ABOUT THIS TASK :: Give every line below again, exactly as it appears.

(PROVIDED ENTRIES Opens)

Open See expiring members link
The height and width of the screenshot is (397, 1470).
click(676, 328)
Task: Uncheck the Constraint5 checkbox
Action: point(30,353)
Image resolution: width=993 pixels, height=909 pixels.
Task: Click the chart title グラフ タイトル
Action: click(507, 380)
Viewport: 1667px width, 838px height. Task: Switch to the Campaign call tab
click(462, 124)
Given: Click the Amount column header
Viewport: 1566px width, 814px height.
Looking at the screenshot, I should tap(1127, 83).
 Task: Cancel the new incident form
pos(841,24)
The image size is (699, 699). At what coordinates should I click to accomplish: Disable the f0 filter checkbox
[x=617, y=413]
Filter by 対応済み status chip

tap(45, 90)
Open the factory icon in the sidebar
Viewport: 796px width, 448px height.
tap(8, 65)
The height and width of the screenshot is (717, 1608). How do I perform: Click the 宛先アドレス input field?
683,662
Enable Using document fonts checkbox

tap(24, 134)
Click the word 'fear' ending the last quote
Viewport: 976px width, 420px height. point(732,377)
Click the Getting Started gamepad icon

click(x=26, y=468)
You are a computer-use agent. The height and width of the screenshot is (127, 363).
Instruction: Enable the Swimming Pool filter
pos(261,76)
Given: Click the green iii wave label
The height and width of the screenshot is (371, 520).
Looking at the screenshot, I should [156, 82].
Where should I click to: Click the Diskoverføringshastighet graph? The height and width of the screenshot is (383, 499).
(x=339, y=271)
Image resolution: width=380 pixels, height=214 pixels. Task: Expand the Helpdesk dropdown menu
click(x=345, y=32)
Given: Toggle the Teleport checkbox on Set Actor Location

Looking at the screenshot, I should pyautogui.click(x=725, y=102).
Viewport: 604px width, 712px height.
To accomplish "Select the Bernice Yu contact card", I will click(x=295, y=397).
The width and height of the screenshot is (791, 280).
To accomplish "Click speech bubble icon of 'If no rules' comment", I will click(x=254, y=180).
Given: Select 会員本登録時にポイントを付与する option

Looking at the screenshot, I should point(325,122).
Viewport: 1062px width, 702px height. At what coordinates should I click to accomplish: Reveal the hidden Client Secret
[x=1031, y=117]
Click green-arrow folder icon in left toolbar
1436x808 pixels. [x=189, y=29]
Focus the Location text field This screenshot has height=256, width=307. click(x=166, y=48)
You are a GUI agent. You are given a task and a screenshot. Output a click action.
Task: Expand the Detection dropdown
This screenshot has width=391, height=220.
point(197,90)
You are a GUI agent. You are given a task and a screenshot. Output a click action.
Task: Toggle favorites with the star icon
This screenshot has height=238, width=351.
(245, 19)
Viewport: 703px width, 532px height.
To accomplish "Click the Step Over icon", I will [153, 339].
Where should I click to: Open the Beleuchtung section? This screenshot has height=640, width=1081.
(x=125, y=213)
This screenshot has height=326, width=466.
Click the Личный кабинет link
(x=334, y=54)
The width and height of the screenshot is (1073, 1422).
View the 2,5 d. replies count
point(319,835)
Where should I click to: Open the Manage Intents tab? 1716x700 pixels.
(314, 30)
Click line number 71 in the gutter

(PROVIDED ENTRIES Closes)

ANSWER TO THIS EXERCISE ::
Open See expiring members link
The height and width of the screenshot is (397, 1470).
click(676, 328)
Task: Uncheck the Constraint5 checkbox
Action: point(30,353)
Image resolution: width=993 pixels, height=909 pixels.
Task: Click the chart title グラフ タイトル
Action: click(507, 380)
Viewport: 1667px width, 838px height. Task: Switch to the Campaign call tab
click(462, 124)
Given: Click the Amount column header
Viewport: 1566px width, 814px height.
Looking at the screenshot, I should tap(1127, 83).
 Task: Cancel the new incident form
pos(841,24)
The image size is (699, 699). At what coordinates should I click to accomplish: Disable the f0 filter checkbox
[x=617, y=413]
Filter by 対応済み status chip

tap(45, 90)
Open the factory icon in the sidebar
Viewport: 796px width, 448px height.
tap(8, 65)
The height and width of the screenshot is (717, 1608). How do I perform: Click the 宛先アドレス input field?
683,662
Enable Using document fonts checkbox

tap(24, 134)
Click the word 'fear' ending the last quote
Viewport: 976px width, 420px height. point(732,377)
Click the Getting Started gamepad icon

click(x=26, y=468)
You are a computer-use agent. The height and width of the screenshot is (127, 363).
Instruction: Enable the Swimming Pool filter
pos(261,76)
Given: Click the green iii wave label
The height and width of the screenshot is (371, 520).
Looking at the screenshot, I should [156, 82].
Where should I click to: Click the Diskoverføringshastighet graph? The height and width of the screenshot is (383, 499).
(x=339, y=271)
Image resolution: width=380 pixels, height=214 pixels. Task: Expand the Helpdesk dropdown menu
click(x=345, y=32)
Given: Toggle the Teleport checkbox on Set Actor Location

Looking at the screenshot, I should pyautogui.click(x=725, y=102).
Viewport: 604px width, 712px height.
To accomplish "Select the Bernice Yu contact card", I will click(x=295, y=397).
The width and height of the screenshot is (791, 280).
To accomplish "Click speech bubble icon of 'If no rules' comment", I will click(x=254, y=180).
Given: Select 会員本登録時にポイントを付与する option

Looking at the screenshot, I should point(325,122).
Viewport: 1062px width, 702px height. At what coordinates should I click to accomplish: Reveal the hidden Client Secret
[x=1031, y=117]
Click green-arrow folder icon in left toolbar
1436x808 pixels. [x=189, y=29]
Focus the Location text field This screenshot has height=256, width=307. click(x=166, y=48)
You are a GUI agent. You are given a task and a screenshot. Output a click action.
Task: Expand the Detection dropdown
This screenshot has width=391, height=220.
point(197,90)
You are a GUI agent. You are given a task and a screenshot. Output a click action.
Task: Toggle favorites with the star icon
This screenshot has height=238, width=351.
(245, 19)
Viewport: 703px width, 532px height.
To accomplish "Click the Step Over icon", I will [153, 339].
Where should I click to: Open the Beleuchtung section? This screenshot has height=640, width=1081.
(x=125, y=213)
This screenshot has height=326, width=466.
Click the Личный кабинет link
(x=334, y=54)
The width and height of the screenshot is (1073, 1422).
View the 2,5 d. replies count
point(319,835)
Where should I click to: Open the Manage Intents tab? 1716x700 pixels.
(314, 30)
Click line number 71 in the gutter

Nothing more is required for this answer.